▶
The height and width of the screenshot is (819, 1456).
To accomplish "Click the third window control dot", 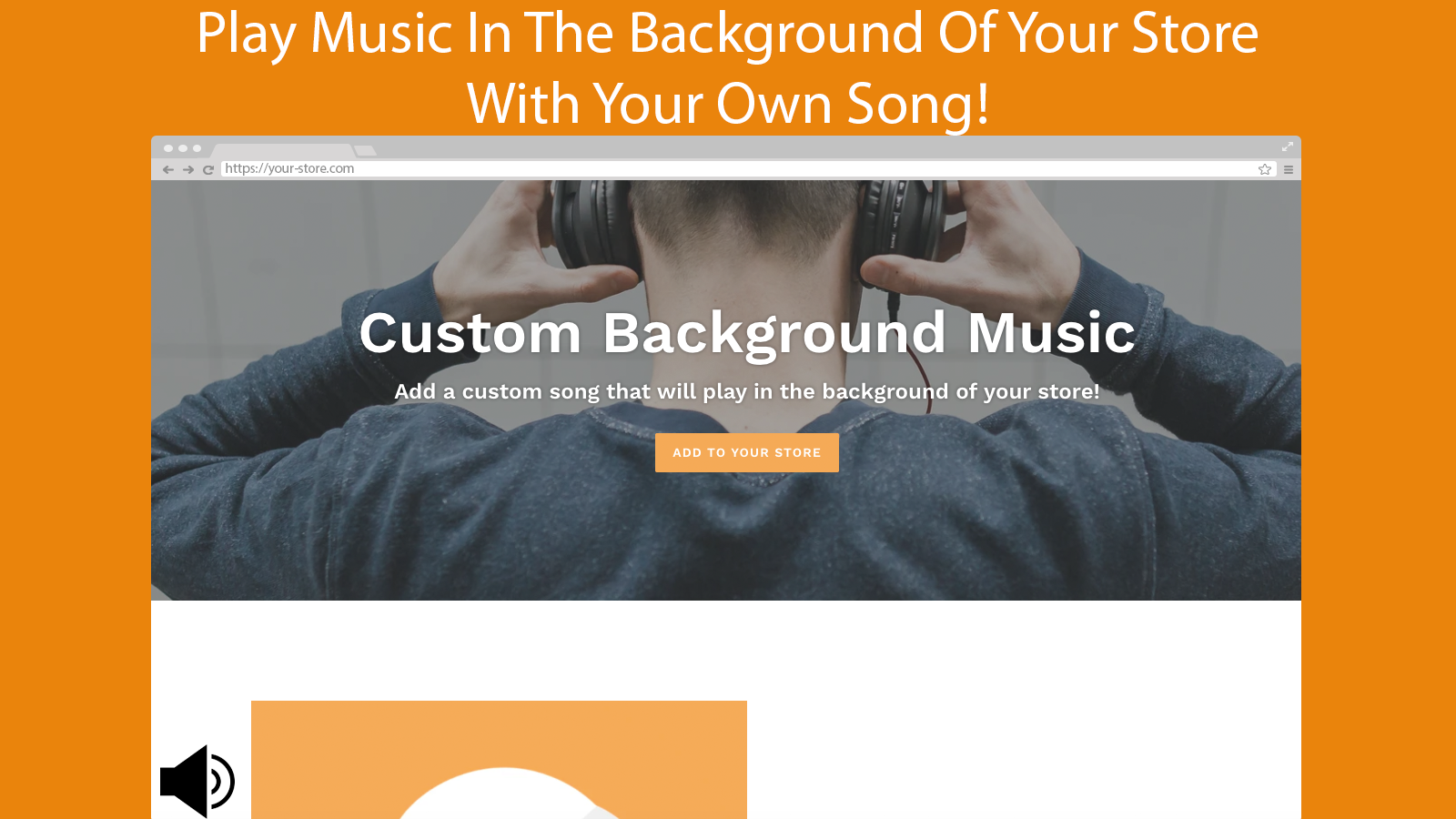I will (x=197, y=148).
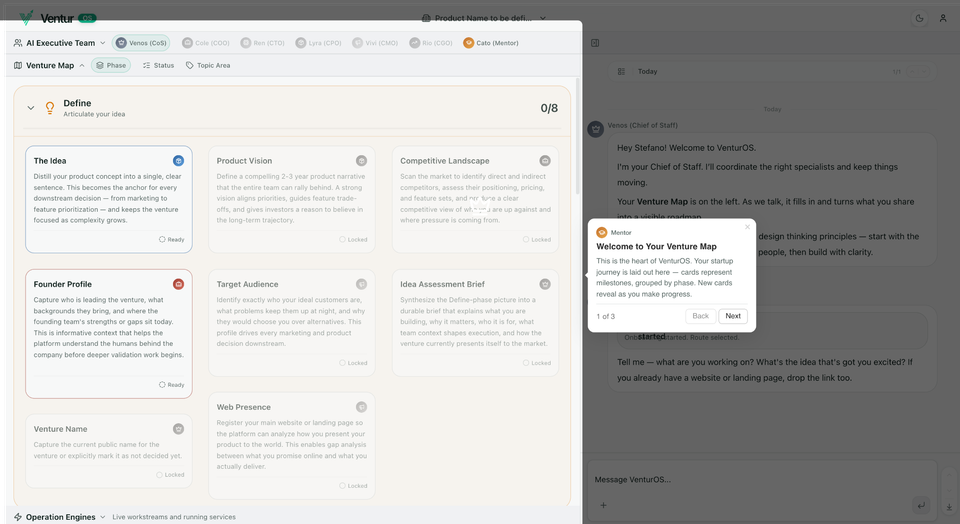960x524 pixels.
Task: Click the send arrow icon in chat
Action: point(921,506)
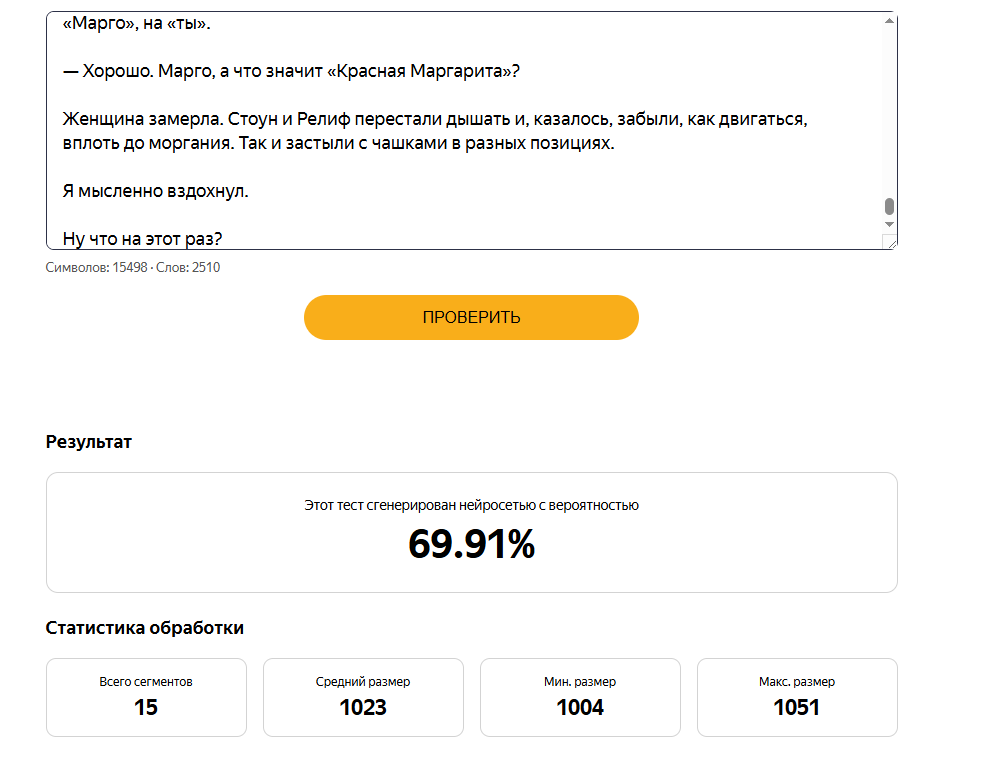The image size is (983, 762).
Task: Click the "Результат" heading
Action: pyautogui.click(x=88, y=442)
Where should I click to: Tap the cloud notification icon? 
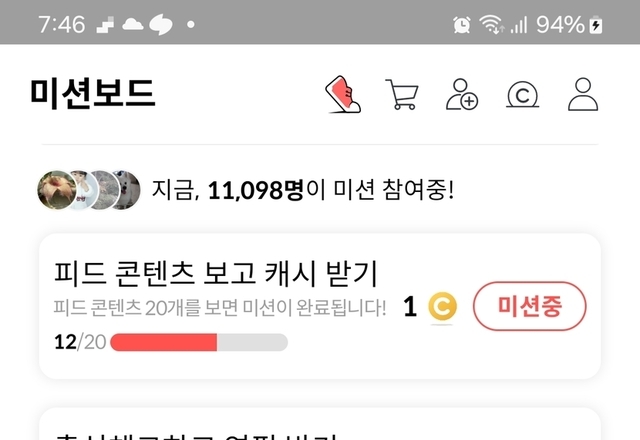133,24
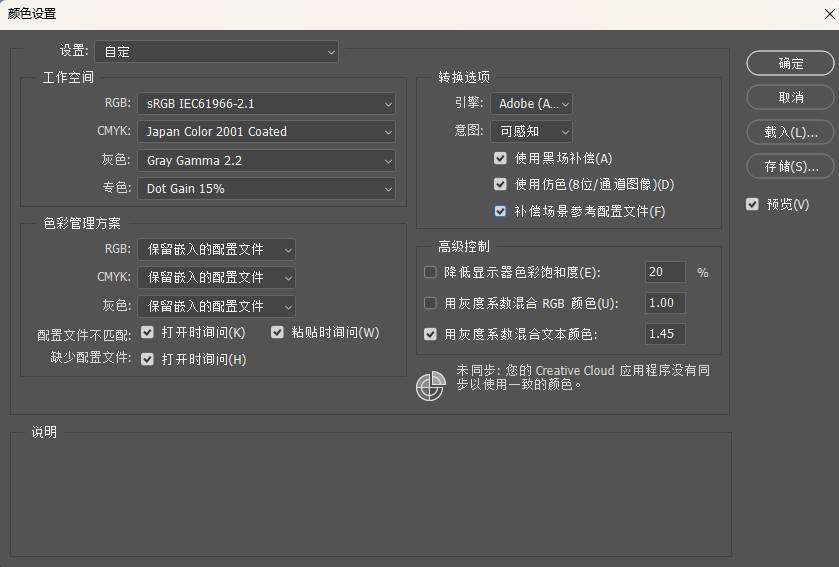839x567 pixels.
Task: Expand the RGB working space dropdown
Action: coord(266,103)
◀
▶
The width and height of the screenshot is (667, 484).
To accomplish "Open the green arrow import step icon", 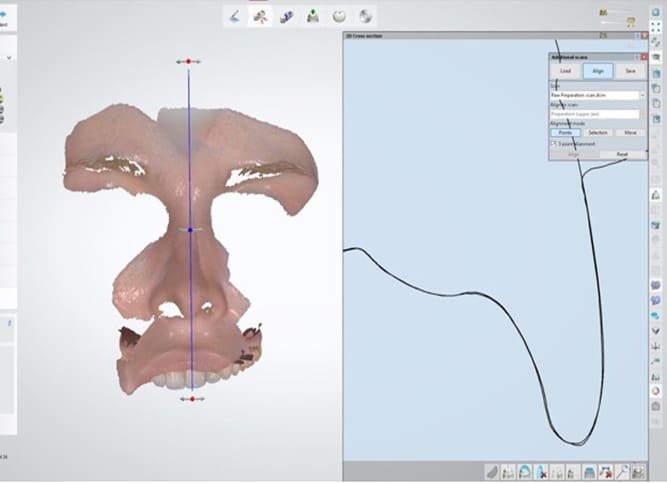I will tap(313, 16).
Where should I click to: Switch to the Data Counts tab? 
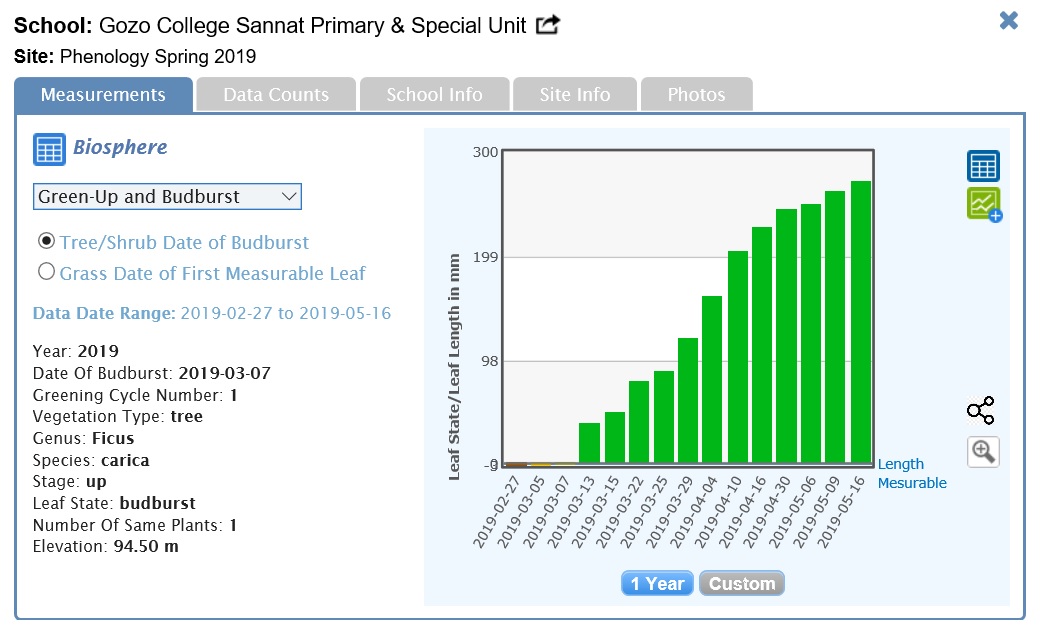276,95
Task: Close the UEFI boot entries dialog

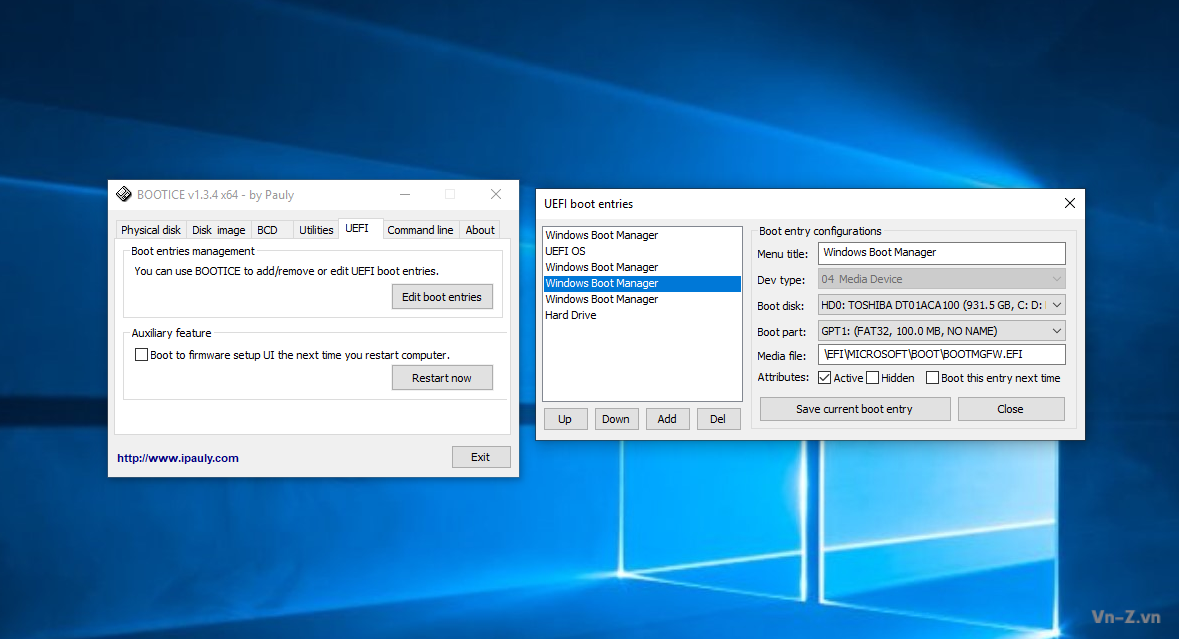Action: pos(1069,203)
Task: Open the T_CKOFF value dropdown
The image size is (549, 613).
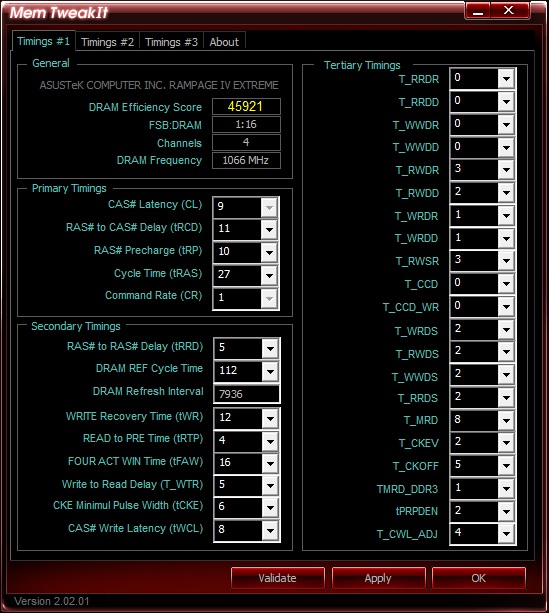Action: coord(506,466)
◀
- What you have to do: In the entries above, find every line holding the word "screenshot" and copy it out.

- Exercise response:
The height and width of the screenshot is (819, 1456).
The width and height of the screenshot is (667, 484).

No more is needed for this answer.